→ **WORK TO BE COMPLETED**
Copy the material from the line containing "The image size is (1899, 940)." through the line containing "tap(963, 907)", switching "image size" to "screen size" and leaving everything else unchanged.

→ **TASK MATERIAL**

○ ○ ○ ○

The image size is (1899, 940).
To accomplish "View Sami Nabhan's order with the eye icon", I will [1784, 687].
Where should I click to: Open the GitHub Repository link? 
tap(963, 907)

○ ○ ○ ○

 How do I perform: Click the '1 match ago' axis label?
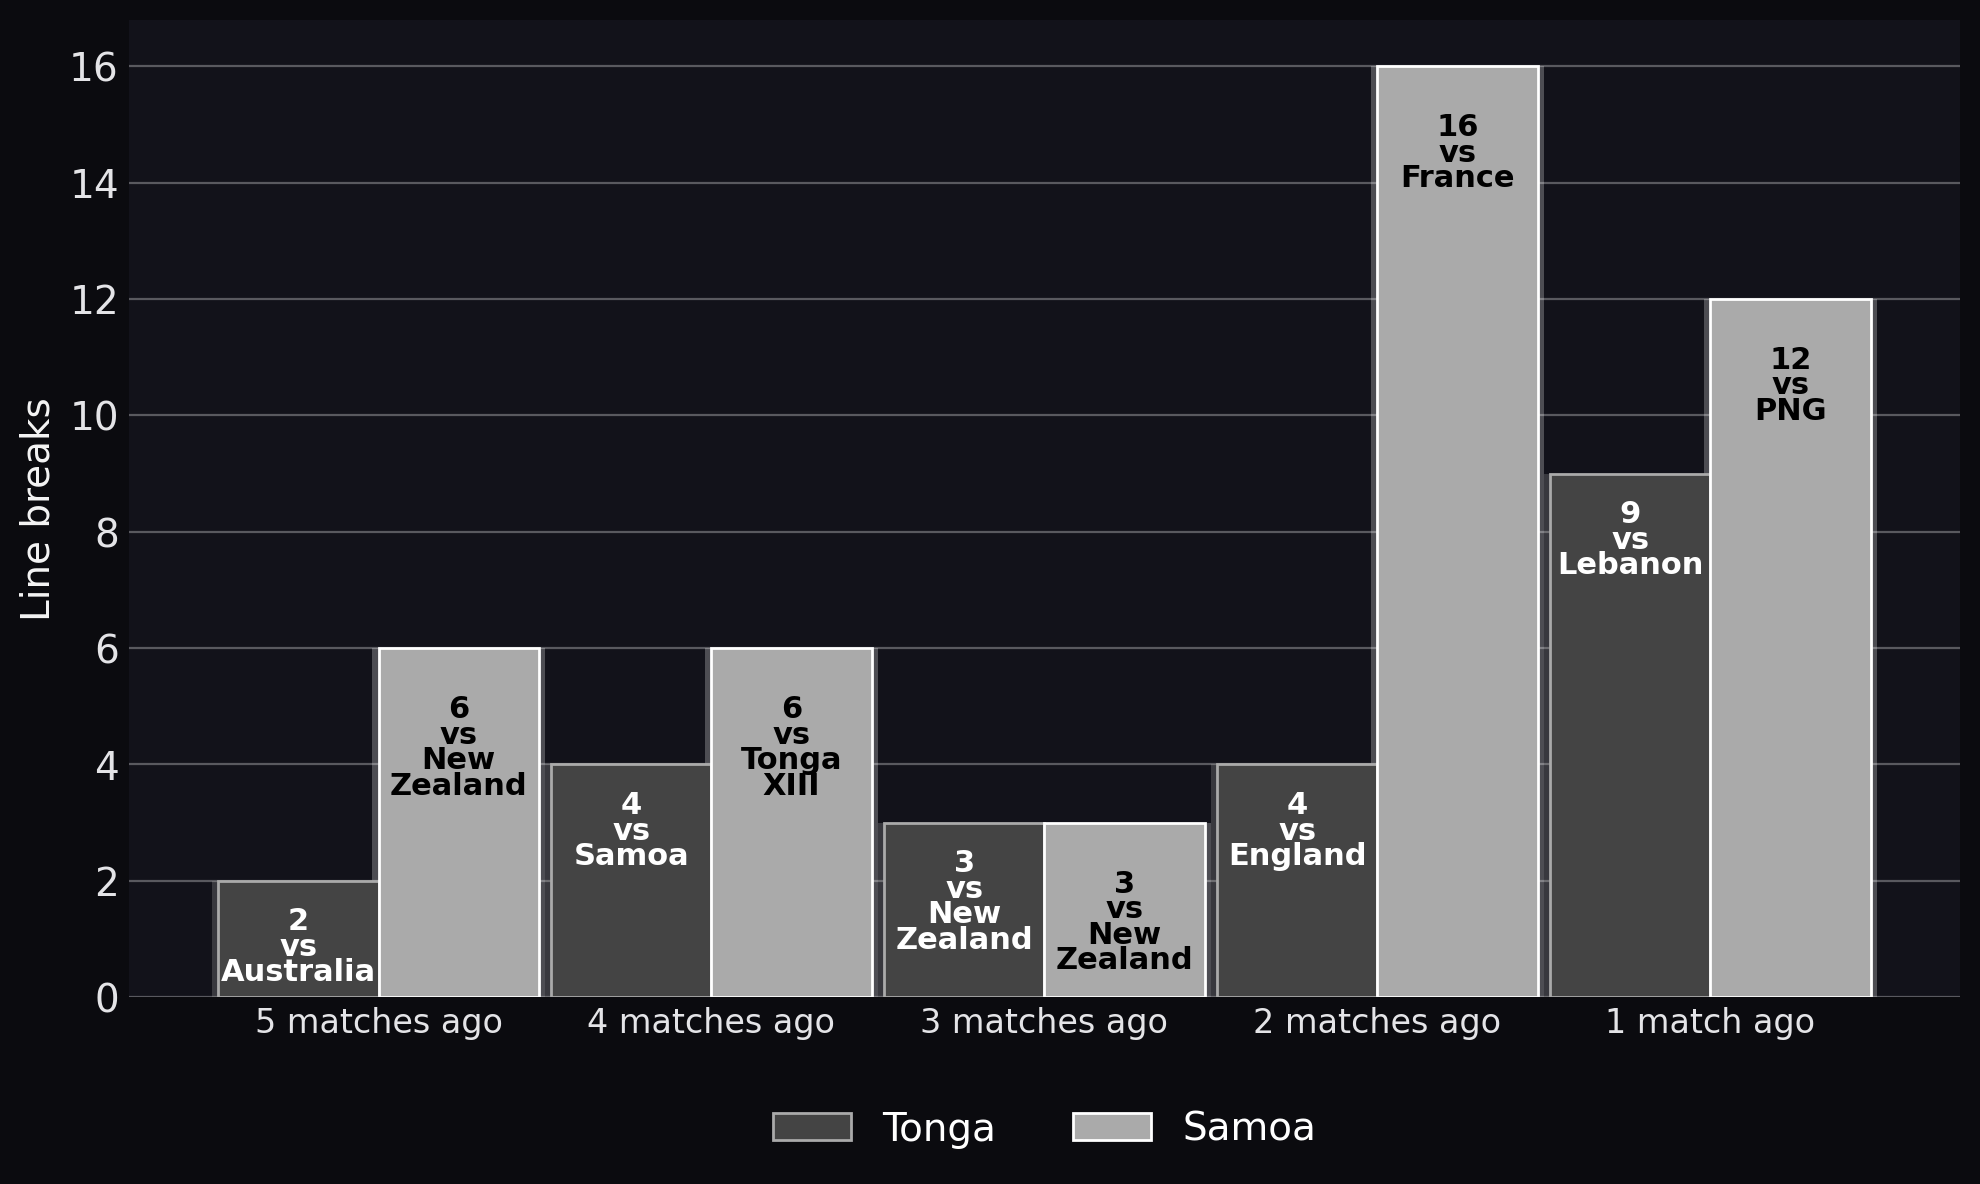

○ ○ ○ ○

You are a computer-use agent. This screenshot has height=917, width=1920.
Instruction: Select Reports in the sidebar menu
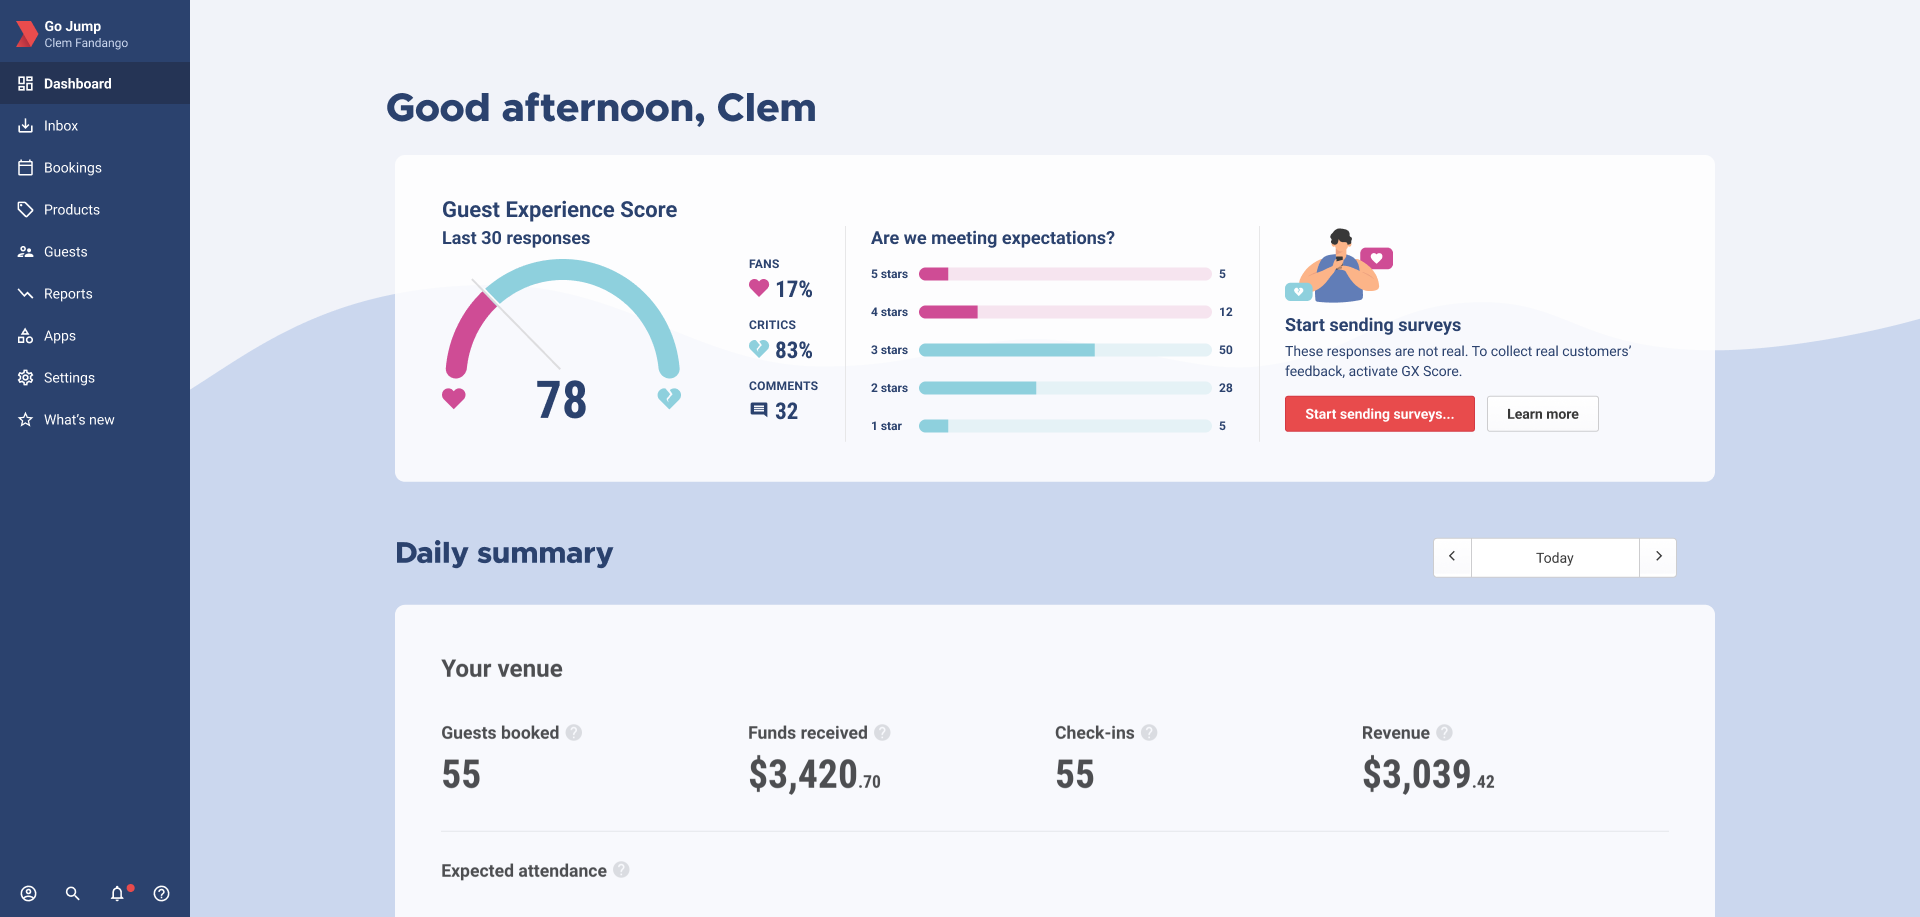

○ ○ ○ ○

→ **TASK SOLUTION**
The screen size is (1899, 940).
To accomplish "View Sami Nabhan's order with the eye icon", I will [1784, 687].
Where should I click to: Open the GitHub Repository link? 
tap(963, 907)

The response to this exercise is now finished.